Many years ago at a science fiction convention I was seated next to a famous writer in a well appointed hotel lobby for a book signing – his most recent novel and my first attempt. The idea was that convention attendees offered bought books for a personal autograph, except the many sci-fi fans were there to wear skimpy costumes, read comics and watch animee, and maybe get laid.
The writer and I chatted during a long series of quiet moments while infrequent shy readers approached and he flourished the felt tip pen. One reviewer came by carrying four weighty copies of new books and forty extra pounds under a tucked-in and buttoned-down shirt. “I reviewed your book,” he said.
The famous writer looked over his glasses while he finished an autograph for a young reader. “You said I played fast and loose with time, and the events were out of sequence.” The reviewer registered surprise and pleasure that the writer quoted his words back to him.

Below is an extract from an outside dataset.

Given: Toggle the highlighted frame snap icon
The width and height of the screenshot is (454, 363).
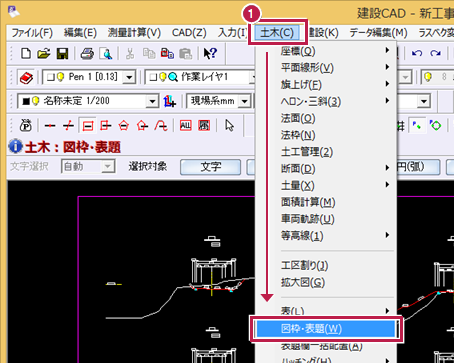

“You said the last chapters needed editing,” the writer added, “and the ending was too fast.”
The reviewer took out his phone and glanced at me like I might be willing to serve him to capture the moment.
“I’m reminded of a famous Van Gogh painting that hangs at the Art Institute in Chicago,” the famous writer continued. “Maybe you’ve seen it. The painter’s bedroom is depicted in too-bright yellows with the furniture outlined in squiggly strokes, and the bedposts are too big so they seem to loom off the canvas. I visited the gallery with my mother who claimed that was her favorite painting. She felt confident providing a critique because so many elements were obviously wrong.”
The reviewer’s countenance fell so he resembled a wax figure that was melting. He turned on his heel and marched away with fat thighs and buttocks pumping. The famous writer showed me the briefest smile before he reached to sign the next offered book for a fan.
Of course, we all know that the wrong elements made the painting recognizable at a glance as a Van Goth. Writers also seek a style that’s instantly identifiable for paragraphs taken out of context like with Flannery O’Conner, Margaret Atwood, or even Joyce Carol Oates. O’Conner was slammed for too much violence, Atwood for word smithing, and Oates for, well, everything.